Collected data entries:
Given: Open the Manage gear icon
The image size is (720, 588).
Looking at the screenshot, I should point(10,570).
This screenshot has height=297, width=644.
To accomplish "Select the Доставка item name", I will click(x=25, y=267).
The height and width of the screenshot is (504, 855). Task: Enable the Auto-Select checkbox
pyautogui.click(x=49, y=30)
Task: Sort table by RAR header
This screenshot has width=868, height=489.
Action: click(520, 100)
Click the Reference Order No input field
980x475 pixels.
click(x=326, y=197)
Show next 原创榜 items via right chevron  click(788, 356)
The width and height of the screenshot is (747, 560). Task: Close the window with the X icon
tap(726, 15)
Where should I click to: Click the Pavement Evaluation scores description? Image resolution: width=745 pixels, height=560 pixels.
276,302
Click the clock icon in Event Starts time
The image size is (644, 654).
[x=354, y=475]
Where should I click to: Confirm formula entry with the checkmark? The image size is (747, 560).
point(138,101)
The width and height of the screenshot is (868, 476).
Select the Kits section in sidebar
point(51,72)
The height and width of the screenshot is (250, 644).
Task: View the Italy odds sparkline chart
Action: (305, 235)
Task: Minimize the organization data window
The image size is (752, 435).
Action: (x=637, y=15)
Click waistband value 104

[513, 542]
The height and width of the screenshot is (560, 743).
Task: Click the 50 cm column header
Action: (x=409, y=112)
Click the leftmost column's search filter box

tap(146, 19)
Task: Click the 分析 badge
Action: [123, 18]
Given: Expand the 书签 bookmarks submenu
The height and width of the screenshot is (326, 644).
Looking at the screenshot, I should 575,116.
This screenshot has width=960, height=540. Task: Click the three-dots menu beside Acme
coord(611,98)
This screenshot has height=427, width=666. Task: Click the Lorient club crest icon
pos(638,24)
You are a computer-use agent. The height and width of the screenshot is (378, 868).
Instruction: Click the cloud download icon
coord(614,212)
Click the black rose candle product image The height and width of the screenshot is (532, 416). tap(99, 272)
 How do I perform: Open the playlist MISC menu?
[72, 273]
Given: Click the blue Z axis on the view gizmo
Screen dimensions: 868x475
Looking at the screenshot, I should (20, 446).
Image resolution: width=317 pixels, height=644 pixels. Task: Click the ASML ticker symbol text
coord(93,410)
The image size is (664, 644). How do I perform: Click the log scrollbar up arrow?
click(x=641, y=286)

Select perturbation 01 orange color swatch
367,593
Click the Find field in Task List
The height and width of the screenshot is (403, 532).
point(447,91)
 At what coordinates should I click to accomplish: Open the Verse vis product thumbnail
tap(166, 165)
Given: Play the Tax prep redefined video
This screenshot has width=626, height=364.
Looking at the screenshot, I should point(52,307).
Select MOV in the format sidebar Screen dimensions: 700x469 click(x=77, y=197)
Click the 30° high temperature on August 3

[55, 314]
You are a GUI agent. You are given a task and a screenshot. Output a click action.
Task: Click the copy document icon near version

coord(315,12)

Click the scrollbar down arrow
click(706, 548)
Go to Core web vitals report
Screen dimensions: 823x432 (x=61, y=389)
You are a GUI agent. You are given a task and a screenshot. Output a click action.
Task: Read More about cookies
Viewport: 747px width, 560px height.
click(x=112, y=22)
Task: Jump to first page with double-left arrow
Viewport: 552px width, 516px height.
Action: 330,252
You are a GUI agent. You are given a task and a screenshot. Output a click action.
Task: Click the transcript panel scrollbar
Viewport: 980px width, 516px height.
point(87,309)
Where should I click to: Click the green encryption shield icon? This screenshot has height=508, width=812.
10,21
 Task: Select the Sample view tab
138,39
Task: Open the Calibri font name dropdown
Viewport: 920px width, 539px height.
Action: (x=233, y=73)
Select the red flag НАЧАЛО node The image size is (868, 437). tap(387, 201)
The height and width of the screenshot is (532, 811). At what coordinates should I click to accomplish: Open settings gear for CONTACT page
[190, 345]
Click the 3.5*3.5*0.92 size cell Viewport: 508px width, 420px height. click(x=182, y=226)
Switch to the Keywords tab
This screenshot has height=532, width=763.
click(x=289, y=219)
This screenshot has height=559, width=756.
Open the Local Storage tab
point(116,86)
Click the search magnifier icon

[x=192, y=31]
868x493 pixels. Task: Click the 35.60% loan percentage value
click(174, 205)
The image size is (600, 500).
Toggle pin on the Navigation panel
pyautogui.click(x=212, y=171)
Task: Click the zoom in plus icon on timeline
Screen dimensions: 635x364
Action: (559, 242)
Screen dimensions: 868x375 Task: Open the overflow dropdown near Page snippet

Problem:
Would you copy, unchanged, the stretch of the records above that begins at the line containing "Show next 原创榜" and ends at the line containing "The width and height of the screenshot is (868, 476).", and only that?

Output for this exercise:
Show next 原创榜 items via right chevron  click(788, 356)
The width and height of the screenshot is (747, 560). Task: Close the window with the X icon
tap(726, 15)
Where should I click to: Click the Pavement Evaluation scores description? Image resolution: width=745 pixels, height=560 pixels.
276,302
Click the clock icon in Event Starts time
The image size is (644, 654).
[x=354, y=475]
Where should I click to: Confirm formula entry with the checkmark? The image size is (747, 560).
point(138,101)
The width and height of the screenshot is (868, 476).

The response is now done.